• HOW TO COMPLETE THIS TASK:
Please transcribe exactly, and only, the lines of the data below between the line holding "Sponsorlu Bağlantılar (36, 53)" and the line holding "Açıkladı (83, 1469)", inclusive.

[Stored records]
....

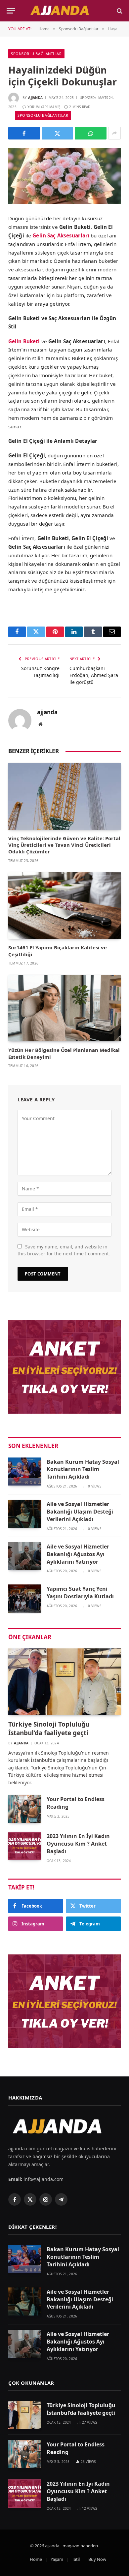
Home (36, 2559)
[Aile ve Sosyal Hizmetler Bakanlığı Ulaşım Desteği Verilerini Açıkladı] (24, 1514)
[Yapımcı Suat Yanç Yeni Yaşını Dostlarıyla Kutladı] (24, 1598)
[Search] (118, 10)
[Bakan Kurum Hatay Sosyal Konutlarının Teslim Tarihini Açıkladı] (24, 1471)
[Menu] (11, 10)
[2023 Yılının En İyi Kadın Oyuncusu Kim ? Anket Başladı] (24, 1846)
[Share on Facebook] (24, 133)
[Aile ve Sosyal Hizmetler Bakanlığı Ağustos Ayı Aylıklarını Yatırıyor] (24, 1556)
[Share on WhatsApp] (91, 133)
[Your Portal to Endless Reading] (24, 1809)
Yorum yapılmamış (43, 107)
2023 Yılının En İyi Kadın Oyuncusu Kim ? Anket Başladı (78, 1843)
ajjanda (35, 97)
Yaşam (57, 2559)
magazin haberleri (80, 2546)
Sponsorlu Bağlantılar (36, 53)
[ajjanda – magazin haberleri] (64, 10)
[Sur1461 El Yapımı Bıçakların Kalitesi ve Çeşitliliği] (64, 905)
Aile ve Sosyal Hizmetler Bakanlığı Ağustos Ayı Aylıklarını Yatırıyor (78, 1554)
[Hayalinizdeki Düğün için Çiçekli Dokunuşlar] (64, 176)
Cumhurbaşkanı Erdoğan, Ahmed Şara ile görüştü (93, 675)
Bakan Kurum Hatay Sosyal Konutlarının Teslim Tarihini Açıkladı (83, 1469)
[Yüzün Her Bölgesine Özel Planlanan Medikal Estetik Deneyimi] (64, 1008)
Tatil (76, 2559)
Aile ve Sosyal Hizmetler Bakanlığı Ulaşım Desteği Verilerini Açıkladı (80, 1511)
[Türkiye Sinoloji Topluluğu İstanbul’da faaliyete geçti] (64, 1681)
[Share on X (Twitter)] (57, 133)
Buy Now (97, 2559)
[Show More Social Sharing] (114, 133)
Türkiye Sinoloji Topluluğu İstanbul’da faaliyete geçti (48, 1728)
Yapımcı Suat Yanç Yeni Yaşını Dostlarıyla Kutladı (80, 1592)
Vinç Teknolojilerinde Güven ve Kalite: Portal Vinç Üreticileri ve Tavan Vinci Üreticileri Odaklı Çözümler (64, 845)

....

• RESPONSE:
Sponsorlu Bağlantılar (36, 53)
[ajjanda – magazin haberleri] (64, 10)
[Sur1461 El Yapımı Bıçakların Kalitesi ve Çeşitliliği] (64, 905)
Aile ve Sosyal Hizmetler Bakanlığı Ağustos Ayı Aylıklarını Yatırıyor (78, 1554)
[Hayalinizdeki Düğün için Çiçekli Dokunuşlar] (64, 176)
Cumhurbaşkanı Erdoğan, Ahmed Şara ile görüştü (93, 675)
Bakan Kurum Hatay Sosyal Konutlarının Teslim Tarihini Açıkladı (83, 1469)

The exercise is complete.